> _Data section_:
▼▼▼

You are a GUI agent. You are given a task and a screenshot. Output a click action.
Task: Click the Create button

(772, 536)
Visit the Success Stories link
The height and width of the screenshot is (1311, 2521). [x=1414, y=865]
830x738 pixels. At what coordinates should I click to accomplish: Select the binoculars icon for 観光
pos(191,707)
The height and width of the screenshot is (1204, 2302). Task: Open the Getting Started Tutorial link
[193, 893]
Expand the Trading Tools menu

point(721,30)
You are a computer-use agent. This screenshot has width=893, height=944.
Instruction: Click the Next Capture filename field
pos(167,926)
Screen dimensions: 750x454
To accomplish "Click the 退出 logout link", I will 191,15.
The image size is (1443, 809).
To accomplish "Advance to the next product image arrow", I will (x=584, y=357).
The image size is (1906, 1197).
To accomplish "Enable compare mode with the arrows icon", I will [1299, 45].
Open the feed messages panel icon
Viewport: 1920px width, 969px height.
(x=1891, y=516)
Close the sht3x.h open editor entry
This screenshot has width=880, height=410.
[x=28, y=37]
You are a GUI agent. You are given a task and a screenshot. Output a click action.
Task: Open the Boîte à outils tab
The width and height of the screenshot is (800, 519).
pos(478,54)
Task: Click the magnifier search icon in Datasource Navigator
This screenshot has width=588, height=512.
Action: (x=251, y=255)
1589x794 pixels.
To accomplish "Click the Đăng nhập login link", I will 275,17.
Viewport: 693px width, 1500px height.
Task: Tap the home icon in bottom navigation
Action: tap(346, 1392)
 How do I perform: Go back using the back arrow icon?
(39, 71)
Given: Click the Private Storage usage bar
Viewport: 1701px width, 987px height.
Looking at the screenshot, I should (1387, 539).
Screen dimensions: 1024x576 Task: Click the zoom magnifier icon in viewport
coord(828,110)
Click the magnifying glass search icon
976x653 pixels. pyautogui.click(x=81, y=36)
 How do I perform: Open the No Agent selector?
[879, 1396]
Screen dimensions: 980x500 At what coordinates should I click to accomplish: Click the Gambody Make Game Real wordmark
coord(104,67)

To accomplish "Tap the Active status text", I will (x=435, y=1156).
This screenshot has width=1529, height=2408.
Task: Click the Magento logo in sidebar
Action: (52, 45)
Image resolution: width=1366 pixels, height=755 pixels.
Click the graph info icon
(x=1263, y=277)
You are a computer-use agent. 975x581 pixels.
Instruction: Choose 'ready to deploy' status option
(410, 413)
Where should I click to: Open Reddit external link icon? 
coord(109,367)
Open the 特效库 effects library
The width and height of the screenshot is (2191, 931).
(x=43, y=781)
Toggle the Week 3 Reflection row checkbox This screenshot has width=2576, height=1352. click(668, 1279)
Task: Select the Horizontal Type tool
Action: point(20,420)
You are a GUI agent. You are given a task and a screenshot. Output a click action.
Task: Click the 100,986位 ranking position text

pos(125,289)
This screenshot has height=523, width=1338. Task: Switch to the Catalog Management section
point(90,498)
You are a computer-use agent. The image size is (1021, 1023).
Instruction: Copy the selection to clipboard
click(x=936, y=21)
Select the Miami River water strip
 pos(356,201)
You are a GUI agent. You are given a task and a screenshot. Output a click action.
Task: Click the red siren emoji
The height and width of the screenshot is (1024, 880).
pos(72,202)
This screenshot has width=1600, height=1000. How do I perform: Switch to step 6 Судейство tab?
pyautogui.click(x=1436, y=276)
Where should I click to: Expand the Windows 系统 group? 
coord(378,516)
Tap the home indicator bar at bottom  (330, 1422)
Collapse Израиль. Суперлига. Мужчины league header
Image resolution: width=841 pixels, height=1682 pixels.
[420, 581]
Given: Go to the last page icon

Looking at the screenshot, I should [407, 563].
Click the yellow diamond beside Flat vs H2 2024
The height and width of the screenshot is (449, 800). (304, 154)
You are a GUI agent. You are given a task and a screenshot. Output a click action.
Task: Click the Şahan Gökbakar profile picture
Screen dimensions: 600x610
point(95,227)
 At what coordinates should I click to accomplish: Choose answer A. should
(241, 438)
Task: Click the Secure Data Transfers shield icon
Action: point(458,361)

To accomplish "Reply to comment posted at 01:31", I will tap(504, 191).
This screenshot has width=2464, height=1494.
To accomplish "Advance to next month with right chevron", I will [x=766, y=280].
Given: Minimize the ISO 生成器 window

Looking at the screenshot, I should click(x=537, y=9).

▲▲▲

> _Exercise details_: Reproduce all the records above, swapping each "accomplish" for "achieve" and leaving everything else untouched.

> _Solution to this task_:
You are a GUI agent. You are given a task and a screenshot. Output a click action.
Task: Click the Create button

(772, 536)
Visit the Success Stories link
The height and width of the screenshot is (1311, 2521). [x=1414, y=865]
830x738 pixels. At what coordinates should I click to achieve: Select the binoculars icon for 観光
pos(191,707)
The height and width of the screenshot is (1204, 2302). Task: Open the Getting Started Tutorial link
[193, 893]
Expand the Trading Tools menu

point(721,30)
You are a computer-use agent. This screenshot has width=893, height=944.
Instruction: Click the Next Capture filename field
pos(167,926)
Screen dimensions: 750x454
To achieve "Click the 退出 logout link", I will 191,15.
The image size is (1443, 809).
To achieve "Advance to the next product image arrow", I will (x=584, y=357).
The image size is (1906, 1197).
To achieve "Enable compare mode with the arrows icon", I will [1299, 45].
Open the feed messages panel icon
Viewport: 1920px width, 969px height.
(x=1891, y=516)
Close the sht3x.h open editor entry
This screenshot has width=880, height=410.
[x=28, y=37]
You are a GUI agent. You are given a task and a screenshot. Output a click action.
Task: Open the Boîte à outils tab
The width and height of the screenshot is (800, 519).
pos(478,54)
Task: Click the magnifier search icon in Datasource Navigator
This screenshot has width=588, height=512.
Action: (x=251, y=255)
1589x794 pixels.
To achieve "Click the Đăng nhập login link", I will 275,17.
Viewport: 693px width, 1500px height.
Task: Tap the home icon in bottom navigation
Action: tap(346, 1392)
 How do I perform: Go back using the back arrow icon?
(39, 71)
Given: Click the Private Storage usage bar
Viewport: 1701px width, 987px height.
Looking at the screenshot, I should (1387, 539).
Screen dimensions: 1024x576 Task: Click the zoom magnifier icon in viewport
coord(828,110)
Click the magnifying glass search icon
976x653 pixels. pyautogui.click(x=81, y=36)
 How do I perform: Open the No Agent selector?
[879, 1396]
Screen dimensions: 980x500 At what coordinates should I click to achieve: Click the Gambody Make Game Real wordmark
coord(104,67)

To achieve "Tap the Active status text", I will (x=435, y=1156).
This screenshot has width=1529, height=2408.
Task: Click the Magento logo in sidebar
Action: (52, 45)
Image resolution: width=1366 pixels, height=755 pixels.
Click the graph info icon
(x=1263, y=277)
You are a computer-use agent. 975x581 pixels.
Instruction: Choose 'ready to deploy' status option
(410, 413)
Where should I click to: Open Reddit external link icon? 
coord(109,367)
Open the 特效库 effects library
The width and height of the screenshot is (2191, 931).
(x=43, y=781)
Toggle the Week 3 Reflection row checkbox This screenshot has width=2576, height=1352. click(668, 1279)
Task: Select the Horizontal Type tool
Action: point(20,420)
You are a GUI agent. You are given a task and a screenshot. Output a click action.
Task: Click the 100,986位 ranking position text

pos(125,289)
This screenshot has height=523, width=1338. Task: Switch to the Catalog Management section
point(90,498)
You are a computer-use agent. The image size is (1021, 1023).
Instruction: Copy the selection to clipboard
click(x=936, y=21)
Select the Miami River water strip
 pos(356,201)
You are a GUI agent. You are given a task and a screenshot. Output a click action.
Task: Click the red siren emoji
The height and width of the screenshot is (1024, 880).
pos(72,202)
This screenshot has width=1600, height=1000. How do I perform: Switch to step 6 Судейство tab?
pyautogui.click(x=1436, y=276)
Where should I click to: Expand the Windows 系统 group? 
coord(378,516)
Tap the home indicator bar at bottom  (330, 1422)
Collapse Израиль. Суперлига. Мужчины league header
Image resolution: width=841 pixels, height=1682 pixels.
[420, 581]
Given: Go to the last page icon

Looking at the screenshot, I should [407, 563].
Click the yellow diamond beside Flat vs H2 2024
The height and width of the screenshot is (449, 800). (304, 154)
You are a GUI agent. You are given a task and a screenshot. Output a click action.
Task: Click the Şahan Gökbakar profile picture
Screen dimensions: 600x610
point(95,227)
 At what coordinates should I click to achieve: Choose answer A. should
(241, 438)
Task: Click the Secure Data Transfers shield icon
Action: point(458,361)

To achieve "Reply to comment posted at 01:31", I will tap(504, 191).
This screenshot has width=2464, height=1494.
To achieve "Advance to next month with right chevron", I will [x=766, y=280].
Given: Minimize the ISO 生成器 window

Looking at the screenshot, I should click(x=537, y=9).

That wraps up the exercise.